■ WHAT YOU WILL DO
For this exercise, copy each line of the records that contains the word "item".

■ RECORD EXCERPTS
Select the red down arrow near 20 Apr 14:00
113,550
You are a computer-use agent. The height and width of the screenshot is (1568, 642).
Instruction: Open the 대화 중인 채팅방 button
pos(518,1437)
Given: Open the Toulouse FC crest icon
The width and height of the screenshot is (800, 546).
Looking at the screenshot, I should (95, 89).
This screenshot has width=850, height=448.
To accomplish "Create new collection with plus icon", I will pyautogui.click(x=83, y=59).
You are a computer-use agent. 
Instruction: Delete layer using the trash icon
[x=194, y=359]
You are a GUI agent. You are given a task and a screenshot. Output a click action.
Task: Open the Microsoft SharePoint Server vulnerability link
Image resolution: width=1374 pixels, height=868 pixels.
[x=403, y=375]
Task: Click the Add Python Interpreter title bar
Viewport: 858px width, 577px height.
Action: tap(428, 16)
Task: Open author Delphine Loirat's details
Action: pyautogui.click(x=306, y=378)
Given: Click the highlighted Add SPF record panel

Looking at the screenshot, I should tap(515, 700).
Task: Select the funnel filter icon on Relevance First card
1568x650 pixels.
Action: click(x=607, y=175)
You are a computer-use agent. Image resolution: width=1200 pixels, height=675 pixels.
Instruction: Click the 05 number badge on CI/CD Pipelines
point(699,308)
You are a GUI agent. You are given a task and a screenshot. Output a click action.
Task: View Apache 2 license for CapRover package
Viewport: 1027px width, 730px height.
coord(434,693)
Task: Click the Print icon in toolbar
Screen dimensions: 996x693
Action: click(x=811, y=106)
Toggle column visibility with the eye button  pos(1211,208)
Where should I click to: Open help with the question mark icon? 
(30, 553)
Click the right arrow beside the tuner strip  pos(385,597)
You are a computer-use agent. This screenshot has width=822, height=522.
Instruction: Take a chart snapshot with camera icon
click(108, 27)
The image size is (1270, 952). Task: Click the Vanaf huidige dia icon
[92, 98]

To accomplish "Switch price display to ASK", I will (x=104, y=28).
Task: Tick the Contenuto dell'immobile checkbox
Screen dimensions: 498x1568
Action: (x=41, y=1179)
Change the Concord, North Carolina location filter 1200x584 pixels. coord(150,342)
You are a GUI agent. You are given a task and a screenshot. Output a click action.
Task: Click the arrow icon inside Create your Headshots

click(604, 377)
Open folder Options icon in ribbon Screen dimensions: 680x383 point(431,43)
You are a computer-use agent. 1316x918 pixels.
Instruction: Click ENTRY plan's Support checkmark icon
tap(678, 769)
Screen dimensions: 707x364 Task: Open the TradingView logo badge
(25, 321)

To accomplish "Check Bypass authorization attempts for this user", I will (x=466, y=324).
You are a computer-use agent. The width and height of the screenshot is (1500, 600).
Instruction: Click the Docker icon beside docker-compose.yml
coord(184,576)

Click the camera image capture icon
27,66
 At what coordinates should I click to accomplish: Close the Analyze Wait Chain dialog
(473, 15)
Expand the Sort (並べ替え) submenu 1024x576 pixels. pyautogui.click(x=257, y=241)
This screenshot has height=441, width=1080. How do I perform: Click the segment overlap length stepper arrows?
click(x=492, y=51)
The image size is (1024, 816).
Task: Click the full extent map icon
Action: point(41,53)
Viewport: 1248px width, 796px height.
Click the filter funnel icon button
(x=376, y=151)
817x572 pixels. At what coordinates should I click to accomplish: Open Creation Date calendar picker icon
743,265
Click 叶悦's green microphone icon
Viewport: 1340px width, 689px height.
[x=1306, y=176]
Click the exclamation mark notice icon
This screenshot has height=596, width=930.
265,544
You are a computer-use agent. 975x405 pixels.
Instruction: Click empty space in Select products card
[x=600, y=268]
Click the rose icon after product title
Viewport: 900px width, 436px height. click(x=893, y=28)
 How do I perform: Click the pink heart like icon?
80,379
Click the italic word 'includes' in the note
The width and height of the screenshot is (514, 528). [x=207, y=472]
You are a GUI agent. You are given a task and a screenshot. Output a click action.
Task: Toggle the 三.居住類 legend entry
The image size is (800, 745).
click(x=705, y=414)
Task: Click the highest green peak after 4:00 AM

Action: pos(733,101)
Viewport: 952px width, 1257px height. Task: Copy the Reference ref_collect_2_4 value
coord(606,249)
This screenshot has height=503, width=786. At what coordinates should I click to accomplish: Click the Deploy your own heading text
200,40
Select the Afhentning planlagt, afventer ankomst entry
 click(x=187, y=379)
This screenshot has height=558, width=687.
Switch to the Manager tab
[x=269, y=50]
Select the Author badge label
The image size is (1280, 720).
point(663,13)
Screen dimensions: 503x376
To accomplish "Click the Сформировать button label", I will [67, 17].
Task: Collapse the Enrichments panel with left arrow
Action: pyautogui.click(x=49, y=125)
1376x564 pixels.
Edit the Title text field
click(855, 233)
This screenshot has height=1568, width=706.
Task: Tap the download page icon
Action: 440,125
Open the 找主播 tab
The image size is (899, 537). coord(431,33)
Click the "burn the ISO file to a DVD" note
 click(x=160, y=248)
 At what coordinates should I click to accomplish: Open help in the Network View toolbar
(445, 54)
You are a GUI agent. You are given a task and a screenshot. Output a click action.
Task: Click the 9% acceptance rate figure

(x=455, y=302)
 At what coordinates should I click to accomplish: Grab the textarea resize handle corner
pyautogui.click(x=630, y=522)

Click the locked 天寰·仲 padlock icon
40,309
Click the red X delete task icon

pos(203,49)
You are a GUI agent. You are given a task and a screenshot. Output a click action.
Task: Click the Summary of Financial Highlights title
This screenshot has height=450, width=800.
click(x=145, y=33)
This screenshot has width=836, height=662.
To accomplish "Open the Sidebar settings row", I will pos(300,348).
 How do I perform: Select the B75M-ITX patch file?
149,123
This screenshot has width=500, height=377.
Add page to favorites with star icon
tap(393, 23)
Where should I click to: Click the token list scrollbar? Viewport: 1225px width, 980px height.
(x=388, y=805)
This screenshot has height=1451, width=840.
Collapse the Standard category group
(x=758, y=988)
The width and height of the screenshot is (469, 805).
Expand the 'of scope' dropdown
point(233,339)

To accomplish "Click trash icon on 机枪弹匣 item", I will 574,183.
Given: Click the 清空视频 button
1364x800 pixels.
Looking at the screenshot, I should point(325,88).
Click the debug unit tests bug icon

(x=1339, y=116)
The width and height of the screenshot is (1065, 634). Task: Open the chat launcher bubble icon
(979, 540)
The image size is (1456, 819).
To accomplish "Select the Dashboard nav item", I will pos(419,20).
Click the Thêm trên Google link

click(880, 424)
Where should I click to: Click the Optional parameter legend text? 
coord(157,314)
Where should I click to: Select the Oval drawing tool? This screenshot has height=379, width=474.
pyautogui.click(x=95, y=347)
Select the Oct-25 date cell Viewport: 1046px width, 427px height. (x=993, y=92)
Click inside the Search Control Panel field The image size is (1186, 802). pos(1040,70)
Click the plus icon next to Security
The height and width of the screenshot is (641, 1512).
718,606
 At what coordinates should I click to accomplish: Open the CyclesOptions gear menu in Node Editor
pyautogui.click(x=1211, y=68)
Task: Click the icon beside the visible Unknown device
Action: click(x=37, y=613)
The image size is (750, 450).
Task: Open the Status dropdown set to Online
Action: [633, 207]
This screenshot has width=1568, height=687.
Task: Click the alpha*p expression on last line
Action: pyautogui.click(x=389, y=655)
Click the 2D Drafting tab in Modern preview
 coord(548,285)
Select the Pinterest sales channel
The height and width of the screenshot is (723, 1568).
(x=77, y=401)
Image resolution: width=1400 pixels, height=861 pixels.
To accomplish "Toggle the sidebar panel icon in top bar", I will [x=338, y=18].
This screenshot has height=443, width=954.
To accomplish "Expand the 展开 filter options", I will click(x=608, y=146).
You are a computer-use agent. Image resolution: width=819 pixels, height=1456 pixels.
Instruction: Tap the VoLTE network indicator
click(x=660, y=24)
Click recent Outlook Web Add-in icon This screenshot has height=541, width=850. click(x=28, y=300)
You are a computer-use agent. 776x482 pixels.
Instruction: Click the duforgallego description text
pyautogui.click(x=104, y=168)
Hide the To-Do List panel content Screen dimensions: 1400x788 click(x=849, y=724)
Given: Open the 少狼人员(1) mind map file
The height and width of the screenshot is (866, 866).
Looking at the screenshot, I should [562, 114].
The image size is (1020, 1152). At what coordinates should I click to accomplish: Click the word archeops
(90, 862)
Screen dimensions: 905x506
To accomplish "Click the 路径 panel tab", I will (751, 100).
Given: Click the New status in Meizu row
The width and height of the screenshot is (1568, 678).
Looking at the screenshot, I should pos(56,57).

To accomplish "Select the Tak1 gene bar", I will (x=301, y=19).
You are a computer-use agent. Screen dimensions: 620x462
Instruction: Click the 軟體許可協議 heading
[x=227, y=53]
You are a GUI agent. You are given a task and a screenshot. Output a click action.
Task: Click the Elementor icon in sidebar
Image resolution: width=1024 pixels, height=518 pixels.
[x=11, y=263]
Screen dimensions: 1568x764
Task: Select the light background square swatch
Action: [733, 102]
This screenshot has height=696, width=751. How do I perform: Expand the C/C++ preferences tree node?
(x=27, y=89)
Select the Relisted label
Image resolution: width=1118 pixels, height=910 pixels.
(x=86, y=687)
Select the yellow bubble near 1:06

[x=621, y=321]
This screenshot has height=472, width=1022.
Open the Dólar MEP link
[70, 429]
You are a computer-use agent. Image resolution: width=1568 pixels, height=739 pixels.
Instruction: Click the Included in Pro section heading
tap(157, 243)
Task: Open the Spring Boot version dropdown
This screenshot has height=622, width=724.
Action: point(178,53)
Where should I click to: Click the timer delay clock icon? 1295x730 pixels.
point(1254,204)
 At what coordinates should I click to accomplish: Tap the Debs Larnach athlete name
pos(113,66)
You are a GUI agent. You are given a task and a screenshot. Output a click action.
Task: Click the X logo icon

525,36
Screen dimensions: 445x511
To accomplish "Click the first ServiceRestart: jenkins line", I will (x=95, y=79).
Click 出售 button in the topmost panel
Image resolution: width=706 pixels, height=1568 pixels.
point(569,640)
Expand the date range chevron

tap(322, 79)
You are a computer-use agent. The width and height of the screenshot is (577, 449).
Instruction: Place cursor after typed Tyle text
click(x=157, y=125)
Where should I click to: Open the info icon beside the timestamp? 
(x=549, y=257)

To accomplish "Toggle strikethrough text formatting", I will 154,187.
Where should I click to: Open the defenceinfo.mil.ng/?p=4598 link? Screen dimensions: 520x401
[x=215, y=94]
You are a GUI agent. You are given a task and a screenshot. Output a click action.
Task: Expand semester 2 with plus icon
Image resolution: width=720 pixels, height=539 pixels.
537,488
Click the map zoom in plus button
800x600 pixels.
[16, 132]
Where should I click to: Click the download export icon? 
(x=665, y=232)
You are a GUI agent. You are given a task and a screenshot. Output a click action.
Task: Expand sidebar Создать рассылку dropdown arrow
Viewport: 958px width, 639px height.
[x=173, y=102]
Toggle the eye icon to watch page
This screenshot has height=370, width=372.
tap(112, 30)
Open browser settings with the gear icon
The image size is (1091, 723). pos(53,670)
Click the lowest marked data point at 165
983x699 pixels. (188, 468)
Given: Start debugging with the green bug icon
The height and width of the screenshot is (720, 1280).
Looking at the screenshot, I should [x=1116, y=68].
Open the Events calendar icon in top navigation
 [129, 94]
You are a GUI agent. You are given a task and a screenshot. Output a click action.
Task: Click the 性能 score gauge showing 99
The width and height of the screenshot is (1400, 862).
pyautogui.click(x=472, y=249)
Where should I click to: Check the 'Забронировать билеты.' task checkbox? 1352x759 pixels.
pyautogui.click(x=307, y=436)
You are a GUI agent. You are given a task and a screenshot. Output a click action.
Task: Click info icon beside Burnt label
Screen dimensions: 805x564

■ ANSWER TO THIS TASK
To accomplish "Click trash icon on 机枪弹匣 item", I will 574,183.
To accomplish "Select the Dashboard nav item", I will pos(419,20).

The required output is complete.